Prompt: Format each line of the material below as a string in a JSON list, one entry per line, omitting blank lines. Leave the pictures out of the answer.

(Stored data)
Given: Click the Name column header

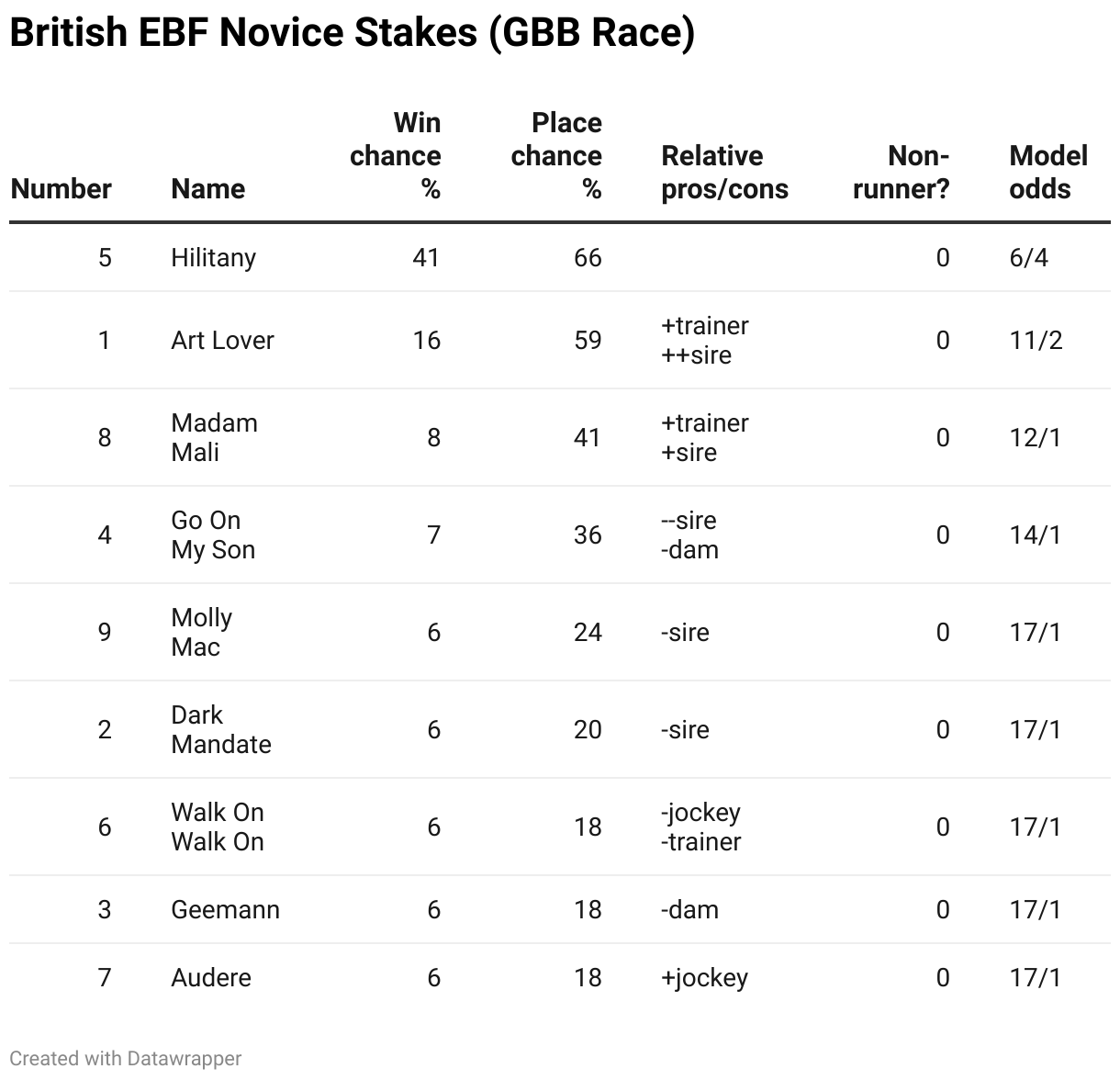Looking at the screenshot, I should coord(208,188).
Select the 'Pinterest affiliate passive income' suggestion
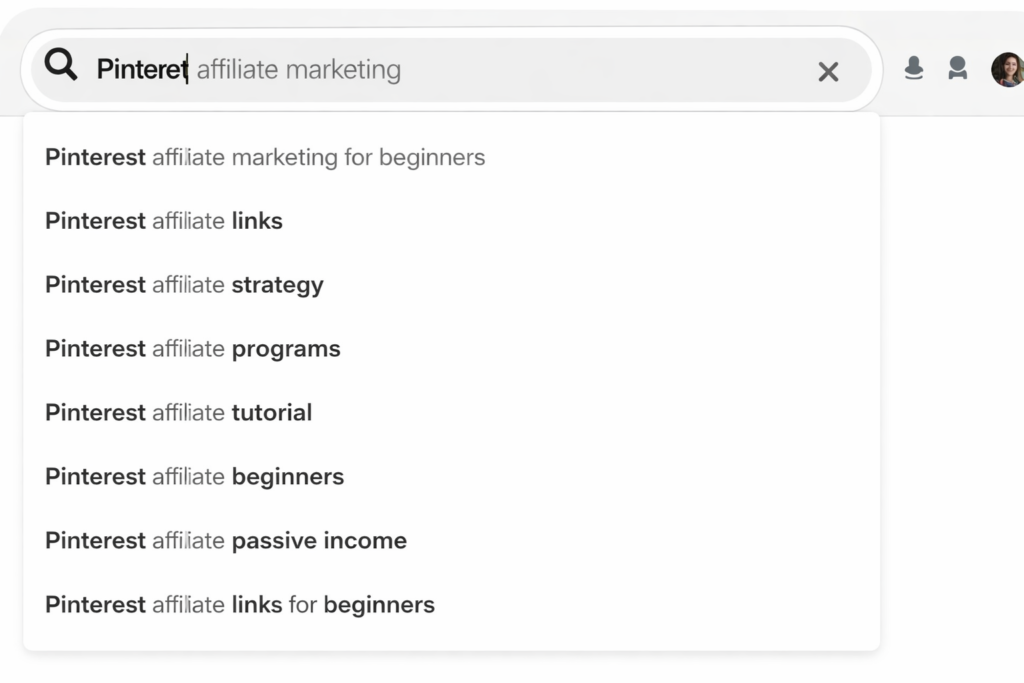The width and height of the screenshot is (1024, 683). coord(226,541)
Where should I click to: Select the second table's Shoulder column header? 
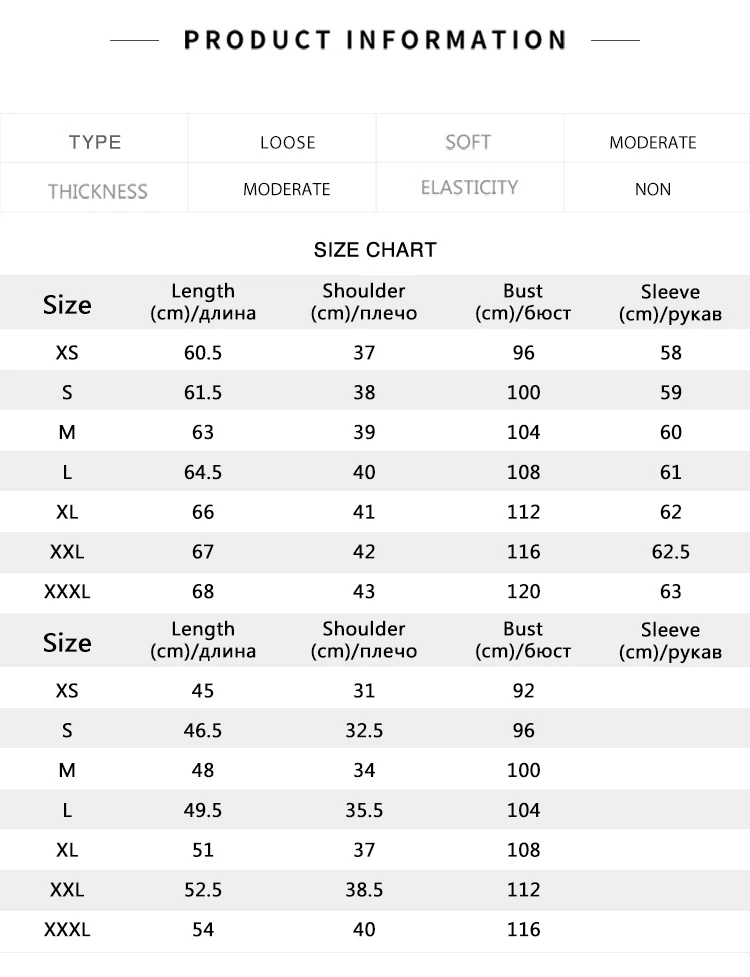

Output of the exercise:
[
  "Given: Click the Name column header",
  "Looking at the screenshot, I should coord(208,188).",
  "Select the 'Pinterest affiliate passive income' suggestion",
  "The width and height of the screenshot is (1024, 683). coord(226,541)",
  "Where should I click to: Select the second table's Shoulder column header? "
]